Stated task:
Rewrite the material below, changing every "GUI agent" to "desktop assistant" and keeping everything else the same.
════
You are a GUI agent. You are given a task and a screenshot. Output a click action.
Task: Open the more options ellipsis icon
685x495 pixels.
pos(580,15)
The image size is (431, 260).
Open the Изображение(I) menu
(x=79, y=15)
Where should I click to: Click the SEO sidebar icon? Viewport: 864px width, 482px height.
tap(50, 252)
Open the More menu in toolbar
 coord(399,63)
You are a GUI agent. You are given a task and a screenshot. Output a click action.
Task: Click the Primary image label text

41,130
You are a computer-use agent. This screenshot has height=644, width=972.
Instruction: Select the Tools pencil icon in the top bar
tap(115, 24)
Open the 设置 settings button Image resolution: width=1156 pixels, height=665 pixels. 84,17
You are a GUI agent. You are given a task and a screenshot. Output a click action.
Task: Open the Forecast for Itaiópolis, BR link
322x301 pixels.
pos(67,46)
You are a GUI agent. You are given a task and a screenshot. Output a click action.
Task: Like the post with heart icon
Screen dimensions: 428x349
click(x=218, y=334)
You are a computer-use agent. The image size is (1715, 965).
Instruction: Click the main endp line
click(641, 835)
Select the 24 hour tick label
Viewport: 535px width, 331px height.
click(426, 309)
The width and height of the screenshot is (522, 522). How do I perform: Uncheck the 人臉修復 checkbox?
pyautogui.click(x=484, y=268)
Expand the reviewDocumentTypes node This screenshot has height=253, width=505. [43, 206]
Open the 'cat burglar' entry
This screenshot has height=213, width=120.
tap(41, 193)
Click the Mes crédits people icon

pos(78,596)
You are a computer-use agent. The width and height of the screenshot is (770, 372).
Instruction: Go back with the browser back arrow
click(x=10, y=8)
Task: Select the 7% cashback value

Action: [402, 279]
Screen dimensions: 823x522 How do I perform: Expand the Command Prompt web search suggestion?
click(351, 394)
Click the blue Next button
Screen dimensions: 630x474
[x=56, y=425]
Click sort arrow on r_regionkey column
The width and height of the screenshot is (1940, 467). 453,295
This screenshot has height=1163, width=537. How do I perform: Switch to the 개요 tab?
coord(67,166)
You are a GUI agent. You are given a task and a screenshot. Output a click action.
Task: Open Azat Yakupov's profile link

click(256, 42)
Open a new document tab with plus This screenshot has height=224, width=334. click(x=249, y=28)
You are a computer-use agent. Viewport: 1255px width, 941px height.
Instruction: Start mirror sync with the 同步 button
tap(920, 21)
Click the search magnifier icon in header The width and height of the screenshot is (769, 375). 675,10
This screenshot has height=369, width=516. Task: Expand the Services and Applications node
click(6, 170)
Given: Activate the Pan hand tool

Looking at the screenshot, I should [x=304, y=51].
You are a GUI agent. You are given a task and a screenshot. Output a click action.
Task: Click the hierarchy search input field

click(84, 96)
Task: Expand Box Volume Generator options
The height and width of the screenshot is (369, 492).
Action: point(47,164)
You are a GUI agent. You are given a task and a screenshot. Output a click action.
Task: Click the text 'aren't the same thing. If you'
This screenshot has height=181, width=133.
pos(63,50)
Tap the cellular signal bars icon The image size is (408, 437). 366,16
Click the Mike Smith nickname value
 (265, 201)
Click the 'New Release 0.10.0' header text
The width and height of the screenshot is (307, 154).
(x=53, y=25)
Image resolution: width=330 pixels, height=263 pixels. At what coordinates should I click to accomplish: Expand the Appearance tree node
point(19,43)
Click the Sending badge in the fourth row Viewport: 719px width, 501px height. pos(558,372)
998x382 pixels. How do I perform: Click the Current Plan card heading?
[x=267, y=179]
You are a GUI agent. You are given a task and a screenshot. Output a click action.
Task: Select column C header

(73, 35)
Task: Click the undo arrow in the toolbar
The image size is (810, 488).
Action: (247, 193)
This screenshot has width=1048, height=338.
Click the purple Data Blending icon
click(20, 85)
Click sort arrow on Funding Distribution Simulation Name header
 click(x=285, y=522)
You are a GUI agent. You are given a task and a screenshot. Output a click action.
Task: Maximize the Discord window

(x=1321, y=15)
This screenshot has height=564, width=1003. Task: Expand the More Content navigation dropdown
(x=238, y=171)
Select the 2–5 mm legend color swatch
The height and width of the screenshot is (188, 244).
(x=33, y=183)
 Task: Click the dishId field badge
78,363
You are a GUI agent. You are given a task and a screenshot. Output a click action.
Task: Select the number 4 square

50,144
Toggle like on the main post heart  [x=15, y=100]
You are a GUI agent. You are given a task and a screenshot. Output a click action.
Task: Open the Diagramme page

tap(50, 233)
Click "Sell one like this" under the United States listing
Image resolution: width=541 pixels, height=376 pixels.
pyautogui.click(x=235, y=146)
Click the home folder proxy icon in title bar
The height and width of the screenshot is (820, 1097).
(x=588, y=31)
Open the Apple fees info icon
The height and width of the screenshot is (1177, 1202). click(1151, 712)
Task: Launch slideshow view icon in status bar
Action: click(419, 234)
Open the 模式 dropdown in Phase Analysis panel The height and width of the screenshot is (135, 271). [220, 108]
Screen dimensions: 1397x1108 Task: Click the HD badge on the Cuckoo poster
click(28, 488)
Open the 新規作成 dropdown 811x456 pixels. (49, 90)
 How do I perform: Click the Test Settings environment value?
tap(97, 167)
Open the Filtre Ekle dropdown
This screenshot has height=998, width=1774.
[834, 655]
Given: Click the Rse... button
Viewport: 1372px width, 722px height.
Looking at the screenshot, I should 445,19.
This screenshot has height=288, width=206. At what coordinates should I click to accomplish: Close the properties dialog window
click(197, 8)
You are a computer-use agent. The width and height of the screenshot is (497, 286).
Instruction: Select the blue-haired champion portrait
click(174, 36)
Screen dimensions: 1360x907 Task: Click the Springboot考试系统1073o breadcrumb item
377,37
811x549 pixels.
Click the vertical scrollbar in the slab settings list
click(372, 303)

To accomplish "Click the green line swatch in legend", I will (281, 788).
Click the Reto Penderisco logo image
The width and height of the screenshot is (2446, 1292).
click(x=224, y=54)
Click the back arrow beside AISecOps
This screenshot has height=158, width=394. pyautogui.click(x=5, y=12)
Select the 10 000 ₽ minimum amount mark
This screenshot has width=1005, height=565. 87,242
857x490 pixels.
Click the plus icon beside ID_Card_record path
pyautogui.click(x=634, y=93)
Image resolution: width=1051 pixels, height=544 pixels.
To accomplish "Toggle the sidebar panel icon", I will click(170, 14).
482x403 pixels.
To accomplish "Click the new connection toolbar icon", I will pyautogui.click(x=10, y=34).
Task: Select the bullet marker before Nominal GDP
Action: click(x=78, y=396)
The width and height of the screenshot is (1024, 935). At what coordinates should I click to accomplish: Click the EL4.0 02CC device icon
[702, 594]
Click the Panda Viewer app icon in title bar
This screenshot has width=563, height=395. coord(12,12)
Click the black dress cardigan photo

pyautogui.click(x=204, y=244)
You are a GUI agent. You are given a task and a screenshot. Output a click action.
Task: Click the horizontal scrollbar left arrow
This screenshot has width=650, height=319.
════
Response to the task:
You are a desktop assistant. You are given a task and a screenshot. Output a click action.
Task: Open the more options ellipsis icon
685x495 pixels.
pos(580,15)
The image size is (431, 260).
Open the Изображение(I) menu
(x=79, y=15)
Where should I click to: Click the SEO sidebar icon? Viewport: 864px width, 482px height.
tap(50, 252)
Open the More menu in toolbar
 coord(399,63)
You are a desktop assistant. You are given a task and a screenshot. Output a click action.
Task: Click the Primary image label text

41,130
You are a computer-use agent. This screenshot has height=644, width=972.
Instruction: Select the Tools pencil icon in the top bar
tap(115, 24)
Open the 设置 settings button Image resolution: width=1156 pixels, height=665 pixels. 84,17
You are a desktop assistant. You are given a task and a screenshot. Output a click action.
Task: Open the Forecast for Itaiópolis, BR link
322x301 pixels.
pos(67,46)
You are a desktop assistant. You are given a task and a screenshot. Output a click action.
Task: Like the post with heart icon
Screen dimensions: 428x349
click(x=218, y=334)
You are a computer-use agent. The image size is (1715, 965).
Instruction: Click the main endp line
click(641, 835)
Select the 24 hour tick label
Viewport: 535px width, 331px height.
click(426, 309)
The width and height of the screenshot is (522, 522). How do I perform: Uncheck the 人臉修復 checkbox?
pyautogui.click(x=484, y=268)
Expand the reviewDocumentTypes node This screenshot has height=253, width=505. [43, 206]
Open the 'cat burglar' entry
This screenshot has height=213, width=120.
tap(41, 193)
Click the Mes crédits people icon

pos(78,596)
You are a computer-use agent. The width and height of the screenshot is (770, 372).
Instruction: Go back with the browser back arrow
click(x=10, y=8)
Task: Select the 7% cashback value

Action: [402, 279]
Screen dimensions: 823x522 How do I perform: Expand the Command Prompt web search suggestion?
click(351, 394)
Click the blue Next button
Screen dimensions: 630x474
[x=56, y=425]
Click sort arrow on r_regionkey column
The width and height of the screenshot is (1940, 467). 453,295
This screenshot has height=1163, width=537. How do I perform: Switch to the 개요 tab?
coord(67,166)
You are a desktop assistant. You are given a task and a screenshot. Output a click action.
Task: Open Azat Yakupov's profile link

click(256, 42)
Open a new document tab with plus This screenshot has height=224, width=334. click(x=249, y=28)
You are a computer-use agent. Viewport: 1255px width, 941px height.
Instruction: Start mirror sync with the 同步 button
tap(920, 21)
Click the search magnifier icon in header The width and height of the screenshot is (769, 375). 675,10
This screenshot has height=369, width=516. Task: Expand the Services and Applications node
click(6, 170)
Given: Activate the Pan hand tool

Looking at the screenshot, I should [x=304, y=51].
You are a desktop assistant. You are given a task and a screenshot. Output a click action.
Task: Click the hierarchy search input field

click(84, 96)
Task: Expand Box Volume Generator options
The height and width of the screenshot is (369, 492).
Action: point(47,164)
You are a desktop assistant. You are given a task and a screenshot. Output a click action.
Task: Click the text 'aren't the same thing. If you'
This screenshot has height=181, width=133.
pos(63,50)
Tap the cellular signal bars icon The image size is (408, 437). 366,16
Click the Mike Smith nickname value
 (265, 201)
Click the 'New Release 0.10.0' header text
The width and height of the screenshot is (307, 154).
(x=53, y=25)
Image resolution: width=330 pixels, height=263 pixels. At what coordinates should I click to accomplish: Expand the Appearance tree node
point(19,43)
Click the Sending badge in the fourth row Viewport: 719px width, 501px height. pos(558,372)
998x382 pixels. How do I perform: Click the Current Plan card heading?
[x=267, y=179]
You are a desktop assistant. You are given a task and a screenshot. Output a click action.
Task: Select column C header

(73, 35)
Task: Click the undo arrow in the toolbar
The image size is (810, 488).
Action: (247, 193)
This screenshot has width=1048, height=338.
Click the purple Data Blending icon
click(20, 85)
Click sort arrow on Funding Distribution Simulation Name header
 click(x=285, y=522)
You are a desktop assistant. You are given a task and a screenshot. Output a click action.
Task: Maximize the Discord window

(x=1321, y=15)
This screenshot has height=564, width=1003. Task: Expand the More Content navigation dropdown
(x=238, y=171)
Select the 2–5 mm legend color swatch
The height and width of the screenshot is (188, 244).
(x=33, y=183)
 Task: Click the dishId field badge
78,363
You are a desktop assistant. You are given a task and a screenshot. Output a click action.
Task: Select the number 4 square

50,144
Toggle like on the main post heart  [x=15, y=100]
You are a desktop assistant. You are given a task and a screenshot. Output a click action.
Task: Open the Diagramme page

tap(50, 233)
Click "Sell one like this" under the United States listing
Image resolution: width=541 pixels, height=376 pixels.
pyautogui.click(x=235, y=146)
Click the home folder proxy icon in title bar
The height and width of the screenshot is (820, 1097).
(x=588, y=31)
Open the Apple fees info icon
The height and width of the screenshot is (1177, 1202). click(1151, 712)
Task: Launch slideshow view icon in status bar
Action: click(419, 234)
Open the 模式 dropdown in Phase Analysis panel The height and width of the screenshot is (135, 271). [220, 108]
Screen dimensions: 1397x1108 Task: Click the HD badge on the Cuckoo poster
click(28, 488)
Open the 新規作成 dropdown 811x456 pixels. (49, 90)
 How do I perform: Click the Test Settings environment value?
tap(97, 167)
Open the Filtre Ekle dropdown
This screenshot has height=998, width=1774.
[834, 655]
Given: Click the Rse... button
Viewport: 1372px width, 722px height.
Looking at the screenshot, I should 445,19.
This screenshot has height=288, width=206. At what coordinates should I click to accomplish: Close the properties dialog window
click(197, 8)
You are a computer-use agent. The width and height of the screenshot is (497, 286).
Instruction: Select the blue-haired champion portrait
click(174, 36)
Screen dimensions: 1360x907 Task: Click the Springboot考试系统1073o breadcrumb item
377,37
811x549 pixels.
Click the vertical scrollbar in the slab settings list
click(372, 303)

To accomplish "Click the green line swatch in legend", I will (281, 788).
Click the Reto Penderisco logo image
The width and height of the screenshot is (2446, 1292).
click(x=224, y=54)
Click the back arrow beside AISecOps
This screenshot has height=158, width=394. pyautogui.click(x=5, y=12)
Select the 10 000 ₽ minimum amount mark
This screenshot has width=1005, height=565. 87,242
857x490 pixels.
Click the plus icon beside ID_Card_record path
pyautogui.click(x=634, y=93)
Image resolution: width=1051 pixels, height=544 pixels.
To accomplish "Toggle the sidebar panel icon", I will click(170, 14).
482x403 pixels.
To accomplish "Click the new connection toolbar icon", I will pyautogui.click(x=10, y=34).
Task: Select the bullet marker before Nominal GDP
Action: click(x=78, y=396)
The width and height of the screenshot is (1024, 935). At what coordinates should I click to accomplish: Click the EL4.0 02CC device icon
[702, 594]
Click the Panda Viewer app icon in title bar
This screenshot has width=563, height=395. coord(12,12)
Click the black dress cardigan photo

pyautogui.click(x=204, y=244)
You are a desktop assistant. You are given a task and a screenshot. Output a click action.
Task: Click the horizontal scrollbar left arrow
This screenshot has width=650, height=319.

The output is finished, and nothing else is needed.